KNOXVILLE, Tennessee — Two rangers from the Great Smoky Mountains National Park will do two-week assignments along the U.S. southern border next year. But when they'll go is something the National Park Service is keeping to itself.
"The National Park Service continues to support our federal partners by deploying law enforcement personnel to Department of the Interior managed lands along the southern border," an NPS statement Monday to 10News reads. "Due to operational security, we will not be disclosing any additional information about our officers assisting in the operations."
Park rangers across the United States are being assigned to temporary border duties at the behest of the Trump administration.
President Donald Trump and the Department of Homeland Security have in recent years stepped up emphasis of the need for greater border security. Trump has sought billions of dollars in new funding to build a wall he says is needed along the Mexican border.
Last month, USA Today reported that rangers have been sent from the Blue Ridge Parkway, Rocky Mountain National Park and Zion National Park among others. The news network says most rangers have gone to the Cabeza Prieta National Wildlife Refuge in Arizona or Big Bend National Park in southwest Texas.

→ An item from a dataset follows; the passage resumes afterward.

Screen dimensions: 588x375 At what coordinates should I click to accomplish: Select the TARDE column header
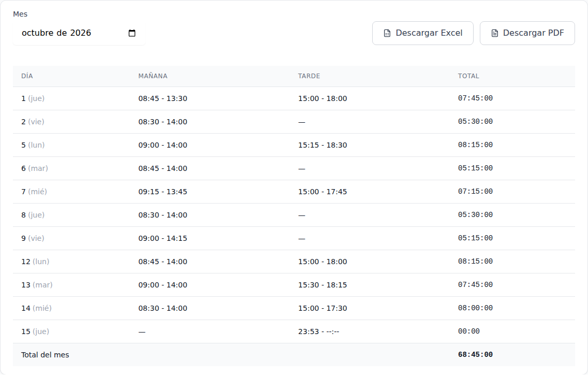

They're assigned to help address illegal immigrants and drug traffickers.
Earlier this year, the number of people from Central America trying to cross into the U.S. swelled, creating a humanitarian crisis.
Dana Soehn, Smokies park spokeswoman, tells 10News she could confirm that "we were asked to send two rangers in 2019 and two in 2020 for short, two-week detail assignments to aid in operations."
She referred additional questions to media officials with the NPS.